Description: Removing plus infinity from a set does not affect its infimum. (Contributed by Glauco Siliprandi, 2-Jan-2022)

Ref Expression
Assertion infxrpnf2 
|- ( A C_ RR* -> inf ( ( A \ { +oo } ) , RR* , < ) = inf ( A , RR* , < ) )

Proof

Step Hyp Ref Expression
1 ssdifss 
 |-  ( A C_ RR* -> ( A \ { +oo } ) C_ RR* )
2 infxrpnf 
 |-  ( ( A \ { +oo } ) C_ RR* -> inf ( ( ( A \ { +oo } ) u. { +oo } ) , RR* , < ) = inf ( ( A \ { +oo } ) , RR* , < ) )
3 1 2 syl 
 |-  ( A C_ RR* -> inf ( ( ( A \ { +oo } ) u. { +oo } ) , RR* , < ) = inf ( ( A \ { +oo } ) , RR* , < ) )

[DATA ROWS]
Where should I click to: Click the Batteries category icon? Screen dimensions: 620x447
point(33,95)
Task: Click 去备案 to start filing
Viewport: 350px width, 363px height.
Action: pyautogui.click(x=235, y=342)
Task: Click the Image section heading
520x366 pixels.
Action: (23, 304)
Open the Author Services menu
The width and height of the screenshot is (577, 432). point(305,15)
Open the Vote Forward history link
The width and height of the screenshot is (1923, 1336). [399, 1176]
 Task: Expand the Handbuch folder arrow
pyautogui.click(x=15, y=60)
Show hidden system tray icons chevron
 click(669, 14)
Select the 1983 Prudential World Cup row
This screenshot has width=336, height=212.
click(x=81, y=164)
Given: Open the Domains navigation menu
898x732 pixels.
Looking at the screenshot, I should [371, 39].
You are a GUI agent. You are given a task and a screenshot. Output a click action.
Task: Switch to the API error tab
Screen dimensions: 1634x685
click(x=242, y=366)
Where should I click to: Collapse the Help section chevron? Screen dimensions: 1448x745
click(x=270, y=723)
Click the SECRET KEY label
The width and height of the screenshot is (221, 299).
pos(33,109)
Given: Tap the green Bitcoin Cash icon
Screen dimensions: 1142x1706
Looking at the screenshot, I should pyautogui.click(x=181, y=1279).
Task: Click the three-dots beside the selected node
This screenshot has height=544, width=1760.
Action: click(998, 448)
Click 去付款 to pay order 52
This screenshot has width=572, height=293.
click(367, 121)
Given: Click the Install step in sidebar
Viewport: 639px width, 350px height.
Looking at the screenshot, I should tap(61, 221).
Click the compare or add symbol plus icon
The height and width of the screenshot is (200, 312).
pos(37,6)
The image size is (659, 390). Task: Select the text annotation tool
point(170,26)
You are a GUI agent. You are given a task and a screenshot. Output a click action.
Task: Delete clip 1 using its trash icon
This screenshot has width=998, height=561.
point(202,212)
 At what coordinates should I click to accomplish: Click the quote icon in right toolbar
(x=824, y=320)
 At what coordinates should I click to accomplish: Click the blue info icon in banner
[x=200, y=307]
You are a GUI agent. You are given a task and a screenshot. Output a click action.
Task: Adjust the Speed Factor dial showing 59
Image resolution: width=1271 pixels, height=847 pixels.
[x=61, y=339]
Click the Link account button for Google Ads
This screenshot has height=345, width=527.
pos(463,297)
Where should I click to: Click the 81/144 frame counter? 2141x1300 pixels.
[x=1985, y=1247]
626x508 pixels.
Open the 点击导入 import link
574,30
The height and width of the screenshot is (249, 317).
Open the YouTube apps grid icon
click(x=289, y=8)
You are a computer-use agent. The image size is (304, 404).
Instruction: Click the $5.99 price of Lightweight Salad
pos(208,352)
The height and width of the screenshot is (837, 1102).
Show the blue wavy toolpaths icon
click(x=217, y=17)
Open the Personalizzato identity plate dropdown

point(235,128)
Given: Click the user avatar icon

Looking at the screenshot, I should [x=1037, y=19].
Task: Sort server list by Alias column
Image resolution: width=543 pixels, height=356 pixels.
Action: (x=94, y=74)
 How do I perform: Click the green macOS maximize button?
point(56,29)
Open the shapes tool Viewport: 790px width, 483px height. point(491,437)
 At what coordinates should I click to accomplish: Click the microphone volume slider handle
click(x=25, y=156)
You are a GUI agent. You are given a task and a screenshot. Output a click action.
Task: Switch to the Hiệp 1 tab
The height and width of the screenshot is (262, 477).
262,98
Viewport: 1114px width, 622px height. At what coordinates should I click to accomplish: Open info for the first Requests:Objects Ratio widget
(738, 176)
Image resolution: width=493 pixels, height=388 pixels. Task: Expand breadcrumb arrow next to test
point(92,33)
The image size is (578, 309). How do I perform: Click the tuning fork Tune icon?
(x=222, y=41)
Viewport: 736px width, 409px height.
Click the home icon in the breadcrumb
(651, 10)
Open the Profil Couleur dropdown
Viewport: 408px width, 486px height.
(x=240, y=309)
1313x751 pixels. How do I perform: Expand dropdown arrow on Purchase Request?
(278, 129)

[TO DO]
a. How would you render this sentence from the infxrpnf2 proof in Spanish: "Removing plus infinity from a set does not affect its infimum."
b. Who contributed the infxrpnf2 proof, and on what date?
c. Can you extend the infxrpnf2 proof beyond its last step?
Leave the records aside; nothing here depends on them.

[EXPECTED RESPONSES]
a. Eliminar el infinito positivo de un conjunto no afecta a su ínfimo.

b. Glauco Siliprandi contributed it on 2-Jan-2022.

c.
4 3 adantr 
 |-  ( ( A C_ RR* /\ +oo e. A ) -> inf ( ( ( A \ { +oo } ) u. { +oo } ) , RR* , < ) = inf ( ( A \ { +oo } ) , RR* , < ) )
5 difsnid 
 |-  ( +oo e. A -> ( ( A \ { +oo } ) u. { +oo } ) = A )
6 5 infeq1d 
 |-  ( +oo e. A -> inf ( ( ( A \ { +oo } ) u. { +oo } ) , RR* , < ) = inf ( A , RR* , < ) )
7 6 adantl 
 |-  ( ( A C_ RR* /\ +oo e. A ) -> inf ( ( ( A \ { +oo } ) u. { +oo } ) , RR* , < ) = inf ( A , RR* , < ) )
8 4 7 eqtr3d 
 |-  ( ( A C_ RR* /\ +oo e. A ) -> inf ( ( A \ { +oo } ) , RR* , < ) = inf ( A , RR* , < ) )
9 difsn 
 |-  ( -. +oo e. A -> ( A \ { +oo } ) = A )
10 9 infeq1d 
 |-  ( -. +oo e. A -> inf ( ( A \ { +oo } ) , RR* , < ) = inf ( A , RR* , < ) )
11 10 adantl 
 |-  ( ( A C_ RR* /\ -. +oo e. A ) -> inf ( ( A \ { +oo } ) , RR* , < ) = inf ( A , RR* , < ) )
12 8 11 pm2.61dan 
 |-  ( A C_ RR* -> inf ( ( A \ { +oo } ) , RR* , < ) = inf ( A , RR* , < ) )